In this article, we’ll be diving into the one-sample t-test and z-test. We’ll be starting with these tests because they are a great launching pad for understanding more complicated statistical tests like ANOVA. Both the one-sample t-test and z-test allow researchers to determine whether a sample statistic differs from a population parameter. As an example, the sample statistic may be the average height of a classroom of students in California, and the population parameter could be the average height of all people in California. The t-test is almost always used in practice, because the z-test can only be performed if the population’s standard deviation is known1. However, we’ll explain the z-test as well because it is highly similar to the t-test.
To make this explanation concrete, we’ll use an example from a research study by Hoskin et al (2019). In this study, fMRI data were collected while participants viewed one of four image types: a face on the right side of the screen, a face on the left side of the screen, or a scene from nature which could also be on either the right or left side of the screen. The authors trained a computer model to predict which image type the participant was viewing from the participant’s brain activity as measured by fMRI. The model performance was the following:
|Mean accuracy across participants||67%|
|Standard deviation across participants||18%|
|Number of participants:||36|
How to run the t- and z-tests
Step 1) Define the alternative and null hypothesis
The first step in statistical hypothesis testing is to define the the alternative and null hypothesis. In a one-sample test, the alternative hypothesis states that there is some meaningful difference between what we see in our test sample, and what we would expect in the general population. The null hypothesis states that the difference between our test sample and what we would expect in the general population is not meaningful, and that any observed difference is due to sample variability.
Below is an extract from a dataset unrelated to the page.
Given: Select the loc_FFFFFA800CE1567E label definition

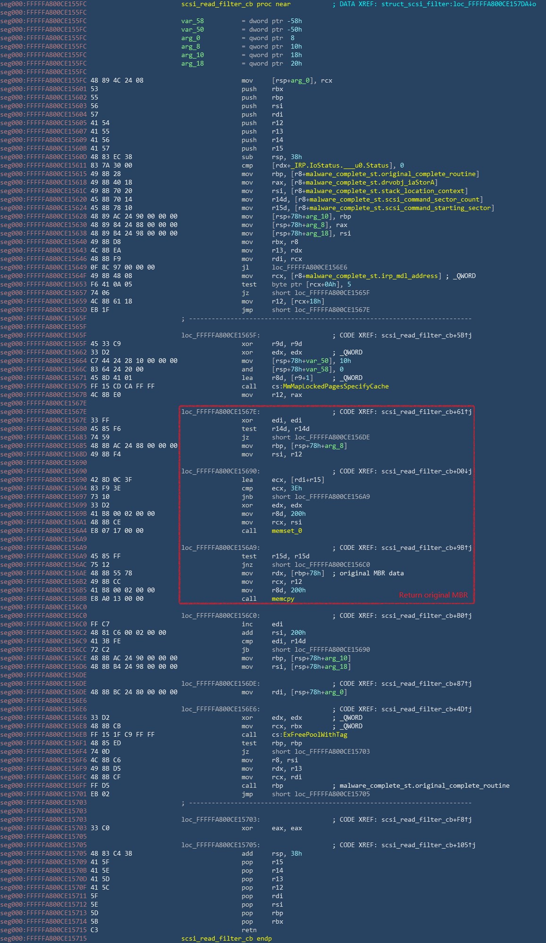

Stated another way, the null hypothesis states if we could include the entire population in the sample, the sample statistic would equal the population parameter. Since this is typically not realistic due to the number of people in the population of interest, we can leverage statistical tests to make inferences based on data from a smaller sample size.
In the example from the paper, our goal is to determine whether the mean accuracy of the model, which is 67%, is significantly above chance. Since there are four image types, chance performance in this setting is 25%. Therefore, the hypotheses would be:
Alternative hypothesis: The model accuracy is significantly greater than 25%.
Null hypothesis: The model accuracy is equivalent to chance performance, and any observed difference between the the model performance and chance performance is due to random sources of variability.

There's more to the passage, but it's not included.